## REQUIRED WORK:
Please copy the entries word for word, from the line with "Click the Sistema de Almacén box logo" up to and including the line with "(x=433, y=387)".

*-*-*

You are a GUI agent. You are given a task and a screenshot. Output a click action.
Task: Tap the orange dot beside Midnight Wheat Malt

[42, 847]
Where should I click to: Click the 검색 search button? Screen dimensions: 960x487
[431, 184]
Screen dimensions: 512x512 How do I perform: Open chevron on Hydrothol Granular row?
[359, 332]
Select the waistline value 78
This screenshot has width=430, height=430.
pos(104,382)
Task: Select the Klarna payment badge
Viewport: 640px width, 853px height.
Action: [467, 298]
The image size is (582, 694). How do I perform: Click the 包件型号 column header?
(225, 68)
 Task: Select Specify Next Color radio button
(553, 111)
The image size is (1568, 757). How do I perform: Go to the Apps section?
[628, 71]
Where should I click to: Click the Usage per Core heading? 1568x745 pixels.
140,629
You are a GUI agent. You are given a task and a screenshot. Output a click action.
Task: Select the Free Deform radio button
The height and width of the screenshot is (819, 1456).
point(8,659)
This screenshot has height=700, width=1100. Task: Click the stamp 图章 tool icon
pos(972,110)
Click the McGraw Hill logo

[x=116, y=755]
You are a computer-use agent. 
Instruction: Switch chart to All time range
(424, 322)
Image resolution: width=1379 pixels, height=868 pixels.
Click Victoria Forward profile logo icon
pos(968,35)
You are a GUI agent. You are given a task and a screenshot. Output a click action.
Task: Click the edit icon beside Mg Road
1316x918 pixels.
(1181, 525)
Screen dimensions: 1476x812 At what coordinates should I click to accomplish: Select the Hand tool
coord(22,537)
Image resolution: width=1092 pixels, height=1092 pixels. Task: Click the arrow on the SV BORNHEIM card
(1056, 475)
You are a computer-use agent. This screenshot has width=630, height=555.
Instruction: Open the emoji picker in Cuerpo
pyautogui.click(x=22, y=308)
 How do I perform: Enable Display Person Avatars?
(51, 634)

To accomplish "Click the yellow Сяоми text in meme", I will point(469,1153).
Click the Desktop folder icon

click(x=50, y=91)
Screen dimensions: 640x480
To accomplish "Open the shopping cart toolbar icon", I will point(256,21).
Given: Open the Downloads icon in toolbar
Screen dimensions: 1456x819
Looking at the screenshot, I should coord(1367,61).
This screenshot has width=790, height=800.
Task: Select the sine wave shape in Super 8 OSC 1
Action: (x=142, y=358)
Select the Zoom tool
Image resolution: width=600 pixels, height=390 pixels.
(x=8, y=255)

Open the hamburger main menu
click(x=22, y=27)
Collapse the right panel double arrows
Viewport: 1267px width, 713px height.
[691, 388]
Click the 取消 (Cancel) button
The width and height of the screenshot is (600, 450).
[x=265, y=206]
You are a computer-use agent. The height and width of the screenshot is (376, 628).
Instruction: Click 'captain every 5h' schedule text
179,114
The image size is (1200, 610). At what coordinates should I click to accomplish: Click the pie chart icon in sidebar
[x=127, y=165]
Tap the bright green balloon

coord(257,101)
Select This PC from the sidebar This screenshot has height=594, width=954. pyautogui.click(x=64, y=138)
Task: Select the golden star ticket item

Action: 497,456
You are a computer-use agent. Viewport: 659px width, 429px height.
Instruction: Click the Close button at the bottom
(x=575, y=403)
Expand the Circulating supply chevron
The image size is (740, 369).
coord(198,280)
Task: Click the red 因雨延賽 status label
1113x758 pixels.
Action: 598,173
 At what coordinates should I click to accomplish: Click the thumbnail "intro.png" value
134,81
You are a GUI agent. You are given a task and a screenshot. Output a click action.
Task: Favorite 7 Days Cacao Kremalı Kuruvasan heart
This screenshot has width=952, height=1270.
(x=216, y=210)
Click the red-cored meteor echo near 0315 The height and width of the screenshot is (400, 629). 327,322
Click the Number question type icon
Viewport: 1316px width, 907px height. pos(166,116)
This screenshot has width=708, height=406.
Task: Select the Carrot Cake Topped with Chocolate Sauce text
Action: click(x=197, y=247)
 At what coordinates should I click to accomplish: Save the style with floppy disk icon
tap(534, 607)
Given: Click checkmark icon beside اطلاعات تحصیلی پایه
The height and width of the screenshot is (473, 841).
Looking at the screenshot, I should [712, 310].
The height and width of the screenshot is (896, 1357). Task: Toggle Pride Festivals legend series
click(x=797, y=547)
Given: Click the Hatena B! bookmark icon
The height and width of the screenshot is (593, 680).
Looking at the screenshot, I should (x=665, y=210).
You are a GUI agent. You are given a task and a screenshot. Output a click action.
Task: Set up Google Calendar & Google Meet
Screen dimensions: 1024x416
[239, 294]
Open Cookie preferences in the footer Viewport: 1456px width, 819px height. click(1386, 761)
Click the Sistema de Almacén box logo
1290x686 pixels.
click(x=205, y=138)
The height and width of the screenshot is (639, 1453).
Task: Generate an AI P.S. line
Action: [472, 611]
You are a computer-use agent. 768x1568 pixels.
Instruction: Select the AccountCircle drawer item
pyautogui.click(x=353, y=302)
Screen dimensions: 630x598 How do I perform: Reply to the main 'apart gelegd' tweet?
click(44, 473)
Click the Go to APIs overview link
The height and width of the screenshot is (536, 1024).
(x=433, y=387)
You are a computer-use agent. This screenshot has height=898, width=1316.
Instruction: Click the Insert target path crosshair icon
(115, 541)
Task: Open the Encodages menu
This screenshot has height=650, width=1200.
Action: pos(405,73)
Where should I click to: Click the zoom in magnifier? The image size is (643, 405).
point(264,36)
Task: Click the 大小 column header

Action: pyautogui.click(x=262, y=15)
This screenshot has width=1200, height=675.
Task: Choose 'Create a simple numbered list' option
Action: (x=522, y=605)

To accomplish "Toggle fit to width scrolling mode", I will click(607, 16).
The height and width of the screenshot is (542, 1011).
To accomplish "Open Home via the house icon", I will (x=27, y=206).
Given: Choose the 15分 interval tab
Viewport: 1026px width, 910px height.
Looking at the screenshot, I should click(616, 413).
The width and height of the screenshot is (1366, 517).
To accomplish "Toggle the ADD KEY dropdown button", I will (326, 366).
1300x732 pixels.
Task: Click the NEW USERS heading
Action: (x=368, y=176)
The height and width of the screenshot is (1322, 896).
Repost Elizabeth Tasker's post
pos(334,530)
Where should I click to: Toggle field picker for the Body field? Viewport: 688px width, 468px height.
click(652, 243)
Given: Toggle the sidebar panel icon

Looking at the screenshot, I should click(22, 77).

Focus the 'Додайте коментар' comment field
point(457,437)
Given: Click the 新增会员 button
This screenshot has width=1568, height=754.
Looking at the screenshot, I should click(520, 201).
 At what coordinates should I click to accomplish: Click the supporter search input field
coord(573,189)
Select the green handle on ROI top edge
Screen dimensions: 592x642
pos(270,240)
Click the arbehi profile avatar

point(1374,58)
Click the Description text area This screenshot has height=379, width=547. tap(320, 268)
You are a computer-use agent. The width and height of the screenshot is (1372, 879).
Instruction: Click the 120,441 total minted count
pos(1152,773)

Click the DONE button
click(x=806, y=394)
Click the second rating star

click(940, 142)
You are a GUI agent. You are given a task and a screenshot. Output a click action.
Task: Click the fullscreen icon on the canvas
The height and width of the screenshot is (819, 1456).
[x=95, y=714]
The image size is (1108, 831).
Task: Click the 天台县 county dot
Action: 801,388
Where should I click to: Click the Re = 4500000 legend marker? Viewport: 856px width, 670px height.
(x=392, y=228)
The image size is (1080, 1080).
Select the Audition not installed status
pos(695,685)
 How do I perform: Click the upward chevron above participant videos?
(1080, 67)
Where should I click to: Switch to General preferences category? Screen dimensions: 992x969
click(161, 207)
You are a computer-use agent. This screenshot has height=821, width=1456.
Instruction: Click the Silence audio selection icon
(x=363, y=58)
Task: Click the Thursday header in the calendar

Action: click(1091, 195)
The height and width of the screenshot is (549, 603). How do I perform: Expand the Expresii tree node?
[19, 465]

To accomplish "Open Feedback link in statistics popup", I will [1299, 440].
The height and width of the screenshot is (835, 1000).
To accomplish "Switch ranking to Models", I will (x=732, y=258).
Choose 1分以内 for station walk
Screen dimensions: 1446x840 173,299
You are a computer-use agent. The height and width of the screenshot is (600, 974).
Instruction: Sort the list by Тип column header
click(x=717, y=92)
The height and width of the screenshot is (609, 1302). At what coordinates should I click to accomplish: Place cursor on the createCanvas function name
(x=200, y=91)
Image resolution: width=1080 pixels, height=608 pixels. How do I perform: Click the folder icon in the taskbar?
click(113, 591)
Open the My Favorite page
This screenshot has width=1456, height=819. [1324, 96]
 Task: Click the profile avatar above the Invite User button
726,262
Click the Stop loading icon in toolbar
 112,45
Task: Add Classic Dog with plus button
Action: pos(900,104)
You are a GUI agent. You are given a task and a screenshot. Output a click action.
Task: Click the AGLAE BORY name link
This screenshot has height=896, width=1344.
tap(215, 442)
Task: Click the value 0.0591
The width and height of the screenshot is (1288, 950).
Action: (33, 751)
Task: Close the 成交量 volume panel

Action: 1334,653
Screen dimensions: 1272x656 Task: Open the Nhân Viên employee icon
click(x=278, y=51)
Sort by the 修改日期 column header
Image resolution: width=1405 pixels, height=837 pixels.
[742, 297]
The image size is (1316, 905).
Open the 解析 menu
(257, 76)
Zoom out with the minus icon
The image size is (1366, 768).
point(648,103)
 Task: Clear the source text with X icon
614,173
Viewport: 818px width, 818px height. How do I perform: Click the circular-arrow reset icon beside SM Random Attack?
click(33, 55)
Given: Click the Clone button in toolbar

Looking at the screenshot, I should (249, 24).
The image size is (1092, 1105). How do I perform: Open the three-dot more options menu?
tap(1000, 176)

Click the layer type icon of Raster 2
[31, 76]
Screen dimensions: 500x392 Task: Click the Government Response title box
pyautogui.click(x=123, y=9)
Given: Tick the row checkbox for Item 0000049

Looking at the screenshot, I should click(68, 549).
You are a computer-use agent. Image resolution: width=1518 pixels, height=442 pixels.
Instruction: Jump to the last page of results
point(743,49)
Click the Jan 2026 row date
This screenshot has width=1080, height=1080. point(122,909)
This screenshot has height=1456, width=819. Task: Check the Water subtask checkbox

*-*-*

## OUTPUT FOR THIS TASK:
Click the Sistema de Almacén box logo
1290x686 pixels.
click(x=205, y=138)
The height and width of the screenshot is (639, 1453).
Task: Generate an AI P.S. line
Action: [472, 611]
You are a computer-use agent. 768x1568 pixels.
Instruction: Select the AccountCircle drawer item
pyautogui.click(x=353, y=302)
Screen dimensions: 630x598 How do I perform: Reply to the main 'apart gelegd' tweet?
click(44, 473)
Click the Go to APIs overview link
The height and width of the screenshot is (536, 1024).
(x=433, y=387)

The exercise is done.